[Exercise directions]: The expected output is exactly the lines below, starting at the line with "Given: Open Sienna" and ending at the line with "Task: Click the NCAA logo in the form", both included; no other line belongs in it.

[Material to process]:
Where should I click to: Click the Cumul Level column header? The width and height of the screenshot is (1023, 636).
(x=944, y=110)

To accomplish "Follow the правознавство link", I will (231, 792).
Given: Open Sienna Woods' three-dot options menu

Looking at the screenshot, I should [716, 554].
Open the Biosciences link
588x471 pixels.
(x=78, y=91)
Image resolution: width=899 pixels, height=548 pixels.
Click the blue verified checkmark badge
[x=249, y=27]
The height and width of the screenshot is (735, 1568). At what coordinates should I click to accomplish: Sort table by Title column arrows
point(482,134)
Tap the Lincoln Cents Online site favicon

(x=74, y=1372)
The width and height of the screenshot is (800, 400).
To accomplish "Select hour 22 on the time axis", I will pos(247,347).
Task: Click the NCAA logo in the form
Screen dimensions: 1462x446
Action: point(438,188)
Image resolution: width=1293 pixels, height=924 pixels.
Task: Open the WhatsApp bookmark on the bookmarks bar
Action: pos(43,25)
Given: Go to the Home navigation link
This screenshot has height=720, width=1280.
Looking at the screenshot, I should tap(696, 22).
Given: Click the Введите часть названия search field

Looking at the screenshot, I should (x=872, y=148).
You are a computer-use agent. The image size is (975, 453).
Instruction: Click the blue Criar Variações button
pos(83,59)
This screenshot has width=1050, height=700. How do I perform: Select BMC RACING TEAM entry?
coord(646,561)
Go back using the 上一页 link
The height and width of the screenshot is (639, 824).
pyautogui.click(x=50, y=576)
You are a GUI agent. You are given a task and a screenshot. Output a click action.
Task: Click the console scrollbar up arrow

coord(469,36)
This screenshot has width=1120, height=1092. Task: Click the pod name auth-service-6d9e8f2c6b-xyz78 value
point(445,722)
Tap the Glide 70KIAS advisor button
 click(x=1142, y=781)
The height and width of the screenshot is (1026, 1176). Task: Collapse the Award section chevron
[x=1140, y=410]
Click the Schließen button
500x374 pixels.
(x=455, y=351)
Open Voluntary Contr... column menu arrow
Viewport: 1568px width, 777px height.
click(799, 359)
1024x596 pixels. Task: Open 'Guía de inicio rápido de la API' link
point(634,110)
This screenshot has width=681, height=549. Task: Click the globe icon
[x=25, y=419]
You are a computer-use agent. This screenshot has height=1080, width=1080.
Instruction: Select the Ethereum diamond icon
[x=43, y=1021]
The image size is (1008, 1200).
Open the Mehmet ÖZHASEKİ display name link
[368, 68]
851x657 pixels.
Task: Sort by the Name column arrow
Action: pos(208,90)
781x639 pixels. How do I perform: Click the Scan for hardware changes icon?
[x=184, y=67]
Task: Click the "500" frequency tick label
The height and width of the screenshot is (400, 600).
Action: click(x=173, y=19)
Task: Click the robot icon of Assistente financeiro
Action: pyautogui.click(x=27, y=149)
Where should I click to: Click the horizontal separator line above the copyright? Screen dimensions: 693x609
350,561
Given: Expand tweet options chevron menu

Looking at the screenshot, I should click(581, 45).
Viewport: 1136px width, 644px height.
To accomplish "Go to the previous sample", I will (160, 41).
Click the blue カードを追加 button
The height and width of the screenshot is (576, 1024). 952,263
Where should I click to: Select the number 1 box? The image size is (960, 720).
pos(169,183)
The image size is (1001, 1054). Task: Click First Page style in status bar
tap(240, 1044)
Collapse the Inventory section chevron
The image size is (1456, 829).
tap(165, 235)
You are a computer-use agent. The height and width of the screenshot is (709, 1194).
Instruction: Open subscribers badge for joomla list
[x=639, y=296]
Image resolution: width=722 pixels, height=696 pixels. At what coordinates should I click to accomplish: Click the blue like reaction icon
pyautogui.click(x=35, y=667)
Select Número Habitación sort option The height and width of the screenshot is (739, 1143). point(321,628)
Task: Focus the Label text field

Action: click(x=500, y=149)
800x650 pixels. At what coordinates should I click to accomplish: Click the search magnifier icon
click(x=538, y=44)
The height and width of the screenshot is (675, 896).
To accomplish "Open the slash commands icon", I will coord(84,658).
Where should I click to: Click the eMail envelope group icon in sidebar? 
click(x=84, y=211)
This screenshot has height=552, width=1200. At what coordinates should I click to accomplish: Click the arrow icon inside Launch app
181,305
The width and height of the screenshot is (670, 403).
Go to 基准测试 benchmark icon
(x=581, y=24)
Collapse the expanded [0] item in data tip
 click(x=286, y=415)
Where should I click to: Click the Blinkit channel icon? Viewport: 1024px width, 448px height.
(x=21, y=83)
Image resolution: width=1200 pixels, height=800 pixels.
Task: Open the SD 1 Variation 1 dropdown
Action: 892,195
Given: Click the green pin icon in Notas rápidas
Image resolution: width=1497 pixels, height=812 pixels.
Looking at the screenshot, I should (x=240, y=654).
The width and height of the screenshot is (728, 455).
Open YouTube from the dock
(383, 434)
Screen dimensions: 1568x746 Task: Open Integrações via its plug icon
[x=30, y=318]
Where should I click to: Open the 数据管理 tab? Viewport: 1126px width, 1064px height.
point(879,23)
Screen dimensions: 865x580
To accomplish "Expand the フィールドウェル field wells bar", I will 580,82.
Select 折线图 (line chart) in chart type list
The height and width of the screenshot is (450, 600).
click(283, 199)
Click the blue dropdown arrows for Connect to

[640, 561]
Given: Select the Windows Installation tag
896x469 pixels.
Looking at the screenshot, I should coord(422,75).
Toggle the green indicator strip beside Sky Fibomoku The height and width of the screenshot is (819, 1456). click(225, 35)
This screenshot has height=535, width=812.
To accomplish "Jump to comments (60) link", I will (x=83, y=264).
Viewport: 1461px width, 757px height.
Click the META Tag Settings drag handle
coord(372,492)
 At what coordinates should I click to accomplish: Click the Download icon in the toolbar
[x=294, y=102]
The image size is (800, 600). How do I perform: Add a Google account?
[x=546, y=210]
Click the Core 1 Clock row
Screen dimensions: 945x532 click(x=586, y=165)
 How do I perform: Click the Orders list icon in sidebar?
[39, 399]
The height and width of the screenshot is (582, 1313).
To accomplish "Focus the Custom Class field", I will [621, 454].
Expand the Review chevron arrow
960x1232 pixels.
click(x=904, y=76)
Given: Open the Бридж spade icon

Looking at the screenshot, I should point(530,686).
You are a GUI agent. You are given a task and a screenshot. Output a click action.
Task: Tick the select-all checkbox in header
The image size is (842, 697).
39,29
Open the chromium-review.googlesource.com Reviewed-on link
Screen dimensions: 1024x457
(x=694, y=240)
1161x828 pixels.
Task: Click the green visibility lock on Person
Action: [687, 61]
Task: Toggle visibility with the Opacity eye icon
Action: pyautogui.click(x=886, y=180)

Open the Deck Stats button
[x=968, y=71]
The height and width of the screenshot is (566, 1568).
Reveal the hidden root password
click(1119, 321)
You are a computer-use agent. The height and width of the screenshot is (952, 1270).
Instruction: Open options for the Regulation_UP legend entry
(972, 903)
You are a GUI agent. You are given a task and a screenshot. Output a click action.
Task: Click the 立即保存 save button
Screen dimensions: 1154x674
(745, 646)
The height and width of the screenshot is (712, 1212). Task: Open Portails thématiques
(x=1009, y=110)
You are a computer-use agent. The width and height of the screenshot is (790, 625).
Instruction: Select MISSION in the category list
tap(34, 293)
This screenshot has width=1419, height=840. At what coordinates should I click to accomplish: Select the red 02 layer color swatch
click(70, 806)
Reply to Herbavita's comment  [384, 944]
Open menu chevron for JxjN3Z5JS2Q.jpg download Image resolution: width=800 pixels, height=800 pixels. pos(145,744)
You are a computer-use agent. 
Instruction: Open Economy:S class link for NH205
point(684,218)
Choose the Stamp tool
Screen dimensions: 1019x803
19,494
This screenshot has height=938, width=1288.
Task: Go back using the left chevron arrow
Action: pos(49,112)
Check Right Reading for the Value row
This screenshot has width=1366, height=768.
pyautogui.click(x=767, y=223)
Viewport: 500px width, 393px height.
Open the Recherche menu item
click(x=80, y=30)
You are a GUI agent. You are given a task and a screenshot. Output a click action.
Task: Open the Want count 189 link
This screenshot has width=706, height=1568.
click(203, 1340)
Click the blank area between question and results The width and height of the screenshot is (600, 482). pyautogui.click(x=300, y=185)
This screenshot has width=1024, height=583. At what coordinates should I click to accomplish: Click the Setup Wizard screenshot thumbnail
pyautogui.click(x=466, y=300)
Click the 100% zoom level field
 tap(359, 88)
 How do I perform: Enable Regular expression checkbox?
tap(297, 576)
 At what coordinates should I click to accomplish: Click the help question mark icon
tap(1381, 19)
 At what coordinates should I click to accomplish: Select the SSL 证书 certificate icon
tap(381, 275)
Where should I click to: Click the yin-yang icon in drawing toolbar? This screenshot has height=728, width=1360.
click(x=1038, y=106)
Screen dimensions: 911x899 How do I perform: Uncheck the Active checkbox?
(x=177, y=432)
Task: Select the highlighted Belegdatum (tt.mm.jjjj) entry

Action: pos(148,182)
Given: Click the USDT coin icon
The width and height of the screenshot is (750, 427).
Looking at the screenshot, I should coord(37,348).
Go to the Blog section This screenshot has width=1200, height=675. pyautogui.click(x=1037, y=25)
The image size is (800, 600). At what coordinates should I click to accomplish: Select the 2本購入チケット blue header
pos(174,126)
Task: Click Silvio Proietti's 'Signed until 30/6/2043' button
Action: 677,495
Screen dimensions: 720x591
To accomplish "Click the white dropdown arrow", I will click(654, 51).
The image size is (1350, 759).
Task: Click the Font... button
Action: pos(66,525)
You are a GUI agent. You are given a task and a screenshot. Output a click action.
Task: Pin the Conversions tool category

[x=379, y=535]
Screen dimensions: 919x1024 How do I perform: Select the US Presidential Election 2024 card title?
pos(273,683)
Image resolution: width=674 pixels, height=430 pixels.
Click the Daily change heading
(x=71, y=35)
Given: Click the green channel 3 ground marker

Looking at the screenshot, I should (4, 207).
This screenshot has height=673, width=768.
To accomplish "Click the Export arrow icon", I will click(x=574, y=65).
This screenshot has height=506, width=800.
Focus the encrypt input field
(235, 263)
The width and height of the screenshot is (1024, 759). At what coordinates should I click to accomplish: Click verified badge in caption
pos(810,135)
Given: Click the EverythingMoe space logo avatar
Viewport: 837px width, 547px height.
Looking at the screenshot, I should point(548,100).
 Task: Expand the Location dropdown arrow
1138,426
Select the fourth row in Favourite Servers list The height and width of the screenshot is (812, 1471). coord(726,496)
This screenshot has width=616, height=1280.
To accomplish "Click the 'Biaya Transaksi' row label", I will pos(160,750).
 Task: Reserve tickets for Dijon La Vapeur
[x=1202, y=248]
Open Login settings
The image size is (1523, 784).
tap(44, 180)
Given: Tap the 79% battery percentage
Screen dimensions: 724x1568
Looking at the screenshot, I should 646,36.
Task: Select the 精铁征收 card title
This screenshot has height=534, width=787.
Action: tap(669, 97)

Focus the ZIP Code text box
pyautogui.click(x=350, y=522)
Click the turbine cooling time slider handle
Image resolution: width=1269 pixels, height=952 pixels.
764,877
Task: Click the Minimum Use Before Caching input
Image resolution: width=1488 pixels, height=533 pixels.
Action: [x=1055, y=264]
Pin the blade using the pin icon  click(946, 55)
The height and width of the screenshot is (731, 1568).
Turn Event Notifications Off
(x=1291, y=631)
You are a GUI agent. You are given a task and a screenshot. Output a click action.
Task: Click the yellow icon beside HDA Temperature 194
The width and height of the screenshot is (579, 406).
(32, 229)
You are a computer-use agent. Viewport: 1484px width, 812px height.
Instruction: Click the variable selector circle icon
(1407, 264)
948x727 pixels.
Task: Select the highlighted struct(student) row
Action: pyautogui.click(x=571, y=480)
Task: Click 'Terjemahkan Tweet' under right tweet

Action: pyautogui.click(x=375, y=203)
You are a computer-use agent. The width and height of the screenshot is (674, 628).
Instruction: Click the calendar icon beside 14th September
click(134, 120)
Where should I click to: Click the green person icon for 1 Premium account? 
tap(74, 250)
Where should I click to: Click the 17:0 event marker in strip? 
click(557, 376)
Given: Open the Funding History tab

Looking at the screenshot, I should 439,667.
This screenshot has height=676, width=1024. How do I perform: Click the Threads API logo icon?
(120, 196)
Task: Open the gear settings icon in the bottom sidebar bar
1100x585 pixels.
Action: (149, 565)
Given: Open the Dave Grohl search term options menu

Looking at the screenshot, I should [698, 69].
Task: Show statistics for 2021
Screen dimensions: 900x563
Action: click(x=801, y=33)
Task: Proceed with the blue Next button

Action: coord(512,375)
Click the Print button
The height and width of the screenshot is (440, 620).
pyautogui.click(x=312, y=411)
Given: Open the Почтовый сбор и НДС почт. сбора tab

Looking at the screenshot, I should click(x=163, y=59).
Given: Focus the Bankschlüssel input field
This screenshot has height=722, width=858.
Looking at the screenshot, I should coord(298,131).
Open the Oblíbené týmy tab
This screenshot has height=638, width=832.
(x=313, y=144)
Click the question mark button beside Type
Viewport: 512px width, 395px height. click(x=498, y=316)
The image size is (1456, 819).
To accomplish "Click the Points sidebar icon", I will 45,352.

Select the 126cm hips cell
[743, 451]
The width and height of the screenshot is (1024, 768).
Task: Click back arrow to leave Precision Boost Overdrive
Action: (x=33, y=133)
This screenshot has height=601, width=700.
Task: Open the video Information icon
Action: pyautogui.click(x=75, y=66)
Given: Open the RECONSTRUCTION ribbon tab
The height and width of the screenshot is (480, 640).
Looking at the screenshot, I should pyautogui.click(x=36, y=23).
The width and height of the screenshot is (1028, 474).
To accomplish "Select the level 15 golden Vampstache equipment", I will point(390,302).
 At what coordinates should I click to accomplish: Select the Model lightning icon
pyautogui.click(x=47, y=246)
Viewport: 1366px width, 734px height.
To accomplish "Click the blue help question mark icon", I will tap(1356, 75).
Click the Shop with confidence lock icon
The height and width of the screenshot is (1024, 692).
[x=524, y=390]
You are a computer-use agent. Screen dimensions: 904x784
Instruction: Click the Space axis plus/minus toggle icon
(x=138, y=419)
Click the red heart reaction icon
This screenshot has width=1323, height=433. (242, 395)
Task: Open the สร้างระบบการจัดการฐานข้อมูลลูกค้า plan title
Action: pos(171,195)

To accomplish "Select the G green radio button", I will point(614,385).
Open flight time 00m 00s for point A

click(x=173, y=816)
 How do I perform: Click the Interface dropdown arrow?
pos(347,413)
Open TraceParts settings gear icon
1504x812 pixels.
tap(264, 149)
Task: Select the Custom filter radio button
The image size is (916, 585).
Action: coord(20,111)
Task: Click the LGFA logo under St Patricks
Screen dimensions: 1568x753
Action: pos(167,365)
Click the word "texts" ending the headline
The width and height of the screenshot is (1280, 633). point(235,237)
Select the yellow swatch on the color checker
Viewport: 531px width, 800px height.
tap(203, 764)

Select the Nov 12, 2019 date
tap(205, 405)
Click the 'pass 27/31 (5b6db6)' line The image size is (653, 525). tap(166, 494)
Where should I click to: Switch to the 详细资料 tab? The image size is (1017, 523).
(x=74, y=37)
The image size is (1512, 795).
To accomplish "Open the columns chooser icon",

[Written solution]:
Given: Open Sienna Woods' three-dot options menu

Looking at the screenshot, I should [716, 554].
Open the Biosciences link
588x471 pixels.
(x=78, y=91)
Image resolution: width=899 pixels, height=548 pixels.
Click the blue verified checkmark badge
[x=249, y=27]
The height and width of the screenshot is (735, 1568). At what coordinates should I click to accomplish: Sort table by Title column arrows
point(482,134)
Tap the Lincoln Cents Online site favicon

(x=74, y=1372)
The width and height of the screenshot is (800, 400).
To accomplish "Select hour 22 on the time axis", I will pos(247,347).
Task: Click the NCAA logo in the form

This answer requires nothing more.